Task details –
Tally the lines below that contain "Actions" and reply with only the tally.

BEGIN

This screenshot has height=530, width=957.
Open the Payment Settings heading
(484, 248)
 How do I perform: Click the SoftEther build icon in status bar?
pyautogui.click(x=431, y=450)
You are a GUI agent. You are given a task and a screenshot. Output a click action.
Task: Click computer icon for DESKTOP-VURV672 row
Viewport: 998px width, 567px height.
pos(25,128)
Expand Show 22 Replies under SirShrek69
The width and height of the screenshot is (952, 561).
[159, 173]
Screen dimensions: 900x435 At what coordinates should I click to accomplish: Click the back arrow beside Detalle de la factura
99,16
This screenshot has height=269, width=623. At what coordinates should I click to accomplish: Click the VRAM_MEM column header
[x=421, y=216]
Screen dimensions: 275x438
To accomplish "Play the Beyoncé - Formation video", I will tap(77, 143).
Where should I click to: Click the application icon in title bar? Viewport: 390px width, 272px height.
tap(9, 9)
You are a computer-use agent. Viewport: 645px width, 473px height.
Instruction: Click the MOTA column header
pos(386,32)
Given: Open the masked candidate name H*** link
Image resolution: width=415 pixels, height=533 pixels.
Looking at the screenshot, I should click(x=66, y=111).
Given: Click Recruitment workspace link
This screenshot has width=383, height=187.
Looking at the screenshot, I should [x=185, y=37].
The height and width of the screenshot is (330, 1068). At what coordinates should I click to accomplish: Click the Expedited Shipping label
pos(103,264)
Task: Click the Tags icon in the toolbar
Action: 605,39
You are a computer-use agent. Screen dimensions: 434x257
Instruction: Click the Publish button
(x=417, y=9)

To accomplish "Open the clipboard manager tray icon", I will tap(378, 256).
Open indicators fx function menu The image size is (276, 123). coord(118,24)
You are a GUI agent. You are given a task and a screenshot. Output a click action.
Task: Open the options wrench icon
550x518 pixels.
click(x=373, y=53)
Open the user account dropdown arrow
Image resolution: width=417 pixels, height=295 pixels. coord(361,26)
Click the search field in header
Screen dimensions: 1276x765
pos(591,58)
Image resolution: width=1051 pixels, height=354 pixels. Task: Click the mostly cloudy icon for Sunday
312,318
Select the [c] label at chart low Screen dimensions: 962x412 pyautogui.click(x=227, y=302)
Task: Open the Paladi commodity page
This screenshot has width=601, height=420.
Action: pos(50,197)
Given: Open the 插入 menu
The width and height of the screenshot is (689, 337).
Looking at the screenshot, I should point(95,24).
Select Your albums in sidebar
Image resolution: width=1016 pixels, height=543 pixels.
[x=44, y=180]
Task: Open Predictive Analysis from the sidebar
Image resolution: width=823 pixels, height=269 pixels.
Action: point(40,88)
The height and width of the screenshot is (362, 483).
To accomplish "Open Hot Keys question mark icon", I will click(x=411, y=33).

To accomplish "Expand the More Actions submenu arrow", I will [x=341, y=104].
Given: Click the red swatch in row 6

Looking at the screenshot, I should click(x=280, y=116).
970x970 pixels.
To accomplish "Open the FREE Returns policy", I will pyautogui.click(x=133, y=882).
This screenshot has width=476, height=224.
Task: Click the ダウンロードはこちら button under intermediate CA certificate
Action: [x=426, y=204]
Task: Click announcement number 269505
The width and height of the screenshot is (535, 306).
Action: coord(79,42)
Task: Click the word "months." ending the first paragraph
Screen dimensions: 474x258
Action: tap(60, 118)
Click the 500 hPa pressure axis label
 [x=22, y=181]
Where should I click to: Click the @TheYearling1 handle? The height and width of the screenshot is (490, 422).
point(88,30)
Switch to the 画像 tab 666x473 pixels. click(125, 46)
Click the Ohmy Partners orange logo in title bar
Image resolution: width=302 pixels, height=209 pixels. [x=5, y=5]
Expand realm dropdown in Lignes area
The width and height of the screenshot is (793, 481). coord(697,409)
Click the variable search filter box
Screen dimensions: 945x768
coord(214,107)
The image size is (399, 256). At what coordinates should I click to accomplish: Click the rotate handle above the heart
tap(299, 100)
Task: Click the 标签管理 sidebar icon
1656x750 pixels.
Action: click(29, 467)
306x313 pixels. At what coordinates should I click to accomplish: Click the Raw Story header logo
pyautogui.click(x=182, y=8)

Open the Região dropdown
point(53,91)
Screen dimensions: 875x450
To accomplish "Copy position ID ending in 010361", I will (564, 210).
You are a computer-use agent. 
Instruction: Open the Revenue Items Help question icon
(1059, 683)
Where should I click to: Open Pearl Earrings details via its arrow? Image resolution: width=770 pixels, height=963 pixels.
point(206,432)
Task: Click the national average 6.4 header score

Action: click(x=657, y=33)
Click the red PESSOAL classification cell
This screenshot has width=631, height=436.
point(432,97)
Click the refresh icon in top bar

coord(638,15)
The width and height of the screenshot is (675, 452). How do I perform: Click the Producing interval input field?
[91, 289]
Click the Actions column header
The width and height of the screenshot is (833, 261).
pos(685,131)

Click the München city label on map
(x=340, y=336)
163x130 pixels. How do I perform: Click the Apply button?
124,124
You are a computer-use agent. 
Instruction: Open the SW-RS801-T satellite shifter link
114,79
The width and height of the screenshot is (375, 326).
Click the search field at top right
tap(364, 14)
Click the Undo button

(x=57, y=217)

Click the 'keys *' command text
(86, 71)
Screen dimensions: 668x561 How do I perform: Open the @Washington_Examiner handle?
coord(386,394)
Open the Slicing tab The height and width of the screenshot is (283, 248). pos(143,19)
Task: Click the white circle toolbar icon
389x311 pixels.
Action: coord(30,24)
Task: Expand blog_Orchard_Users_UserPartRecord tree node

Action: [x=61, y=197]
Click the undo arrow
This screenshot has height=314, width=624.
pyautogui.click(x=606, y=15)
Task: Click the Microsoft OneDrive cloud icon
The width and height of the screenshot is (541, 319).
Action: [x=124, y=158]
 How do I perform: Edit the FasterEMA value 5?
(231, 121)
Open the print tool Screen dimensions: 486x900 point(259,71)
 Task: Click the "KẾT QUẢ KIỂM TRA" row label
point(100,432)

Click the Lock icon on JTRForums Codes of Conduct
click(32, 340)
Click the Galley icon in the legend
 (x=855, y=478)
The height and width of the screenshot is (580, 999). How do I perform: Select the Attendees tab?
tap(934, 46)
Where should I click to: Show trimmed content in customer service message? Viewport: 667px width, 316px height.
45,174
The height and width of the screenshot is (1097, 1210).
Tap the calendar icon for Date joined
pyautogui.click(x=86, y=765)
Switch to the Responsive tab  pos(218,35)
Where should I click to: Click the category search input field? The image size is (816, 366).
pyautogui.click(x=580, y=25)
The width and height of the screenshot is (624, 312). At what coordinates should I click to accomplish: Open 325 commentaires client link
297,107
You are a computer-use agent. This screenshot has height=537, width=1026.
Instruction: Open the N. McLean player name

END

Answer space –
2